THIS ISN’T TERRORISM, IT’S WAR: Besides, this enemy is not simply a band of thugs, but several regimes that aid and abet these people and have celebrated this atrocity. These regimes have declared war on the United States, and it is time we repay the favor. The precedent is not the Sudan under Clinton or even Libya under Reagan. Under Clinton, these regimes were encouraged. Under Reagan, they were scared, but, under Reagan, they had not yet launched this kind of war. Now they have – even daring to target one of the citadels of our democracy: the White House. This is the most grievous declaration of war against America in history. What Wright hasn’t absorbed, I think, is that we are no longer fighting terrorism. We are at war. And we are not at war with any old regime or even a handful of terrorists. We are at war with an evil that will only grow unless it is opposed with all the might at our command. We must wage that war with a ferocity that doesn’t merely scare these monsters but terrifies them. Merely murdering bin Laden is a laughable response. If this new war can be waged with partners – specifically Russia, NATO, China – so much the better. But if not, the United States must act alone – and as soon as we can be assured of complete success. There are times when it is not inappropriate or even immoral to use overwhelming power merely to terrify and avenge. Read your Machiavelli. We must shock them more than they have shocked us. We must do so with a force not yet seen in human history. Then we can begin to build a future of greater deterrence. I repeat: we are not responding to terrorism any more. We are at war. And war requires no restraint, simply massive and unanswerable force until the enemy is not simply defeated but unconditionally destroyed. To hesitate for fear of reprisal is to have capitulated before we have even begun. I don’t believe Americans want to capitulate to anyone. The only question is whether we will get the leadership now to deal with this or whether we will have to endure even worse atrocities before a real leader emerges.

SEPTEMBER 11, 2001

I sit in one of the dives
On Fifty-second Street
Uncertain and afraid
As the clever hopes expire
Of a low dishonest decade;
Waves of anger and fear
Circulate over the bright
And darkened lands of the earth,
Obsessing our private lives;
The unmentionable odour of death
Offends the September night

– W. H. Auden, September 1, 1939.

THE IRAQI POSSIBILITY: Check out this 1995/1996 Public Interest essay on the first World Trade Center bombing.
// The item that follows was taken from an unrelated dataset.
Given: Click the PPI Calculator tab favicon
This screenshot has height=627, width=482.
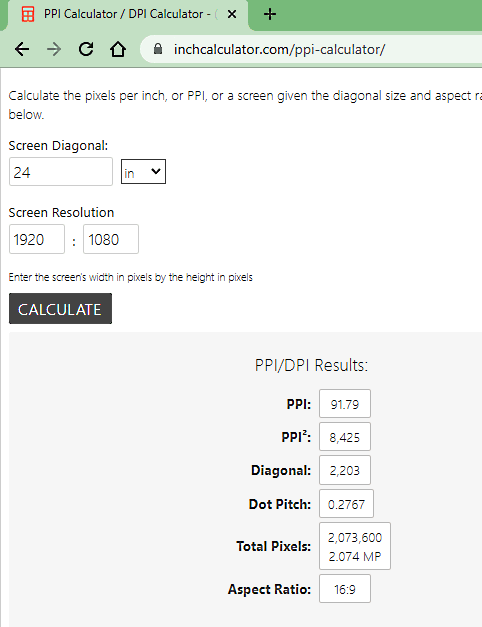Looking at the screenshot, I should pyautogui.click(x=28, y=14).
Some of it sends chills down your spine with its prescience. But its most important suggestion is that Iraq might have been behind the bombing. Ditto today. Saddam is not only capable but willing – especially against a nemesis like the son of the first George Bush. More evidence that Colin Powell’s tragic abandonment of the war against Saddam might well be one of the biggest blunders in recent history. If this coordinated massacre needed real state-sponsored support, which nation would you pick as the prime suspect?

THE MOST OBSCENE COMMENT YET: Ignoring Peter Jennings’ constant reiteration of the reasons for Muslim and Arab hatred for the West, the following passage from today’s Slate is the first time I’ve actually felt revulsion at anyone’s reaction to the horror of September 11. Here is John Lahr’s attempt to insinuate that the United States was responsible: “We still don’t really know who killed Kennedy or Martin Luther King; it took us a long time to find out the hidden agenda to the Cuban Missile Crisis and the Gulf of Tonkin “incident,” which tipped us into Vietnam and a war we should never have fought. Perhaps it’s eerie serendipity, perhaps it’s my paranoia, but an acid thought keeps plaguing me. Isn’t it odd that on the day–the DAY–that the Democrats launched their most blistering attack on “the absolute lunacy” of Bush’s unproven missile-defense system, which “threatens to pull the trigger on the arms race,” what Sen. Biden calls today in the Guardian, his “theological” belief in “rogue nations,” that the rogue nation should suddenly become such a terrifying reality. The fact that I could even think such a thought says more to me about the bankruptcy and moral exhaustion of our leaders even in the face of a disaster where any action, in the current nightmare, will seem like heroism. But I do smell destabilizing violence in the wings. In fear, the nation, to my mind, has always proved mean-spirited and violent.”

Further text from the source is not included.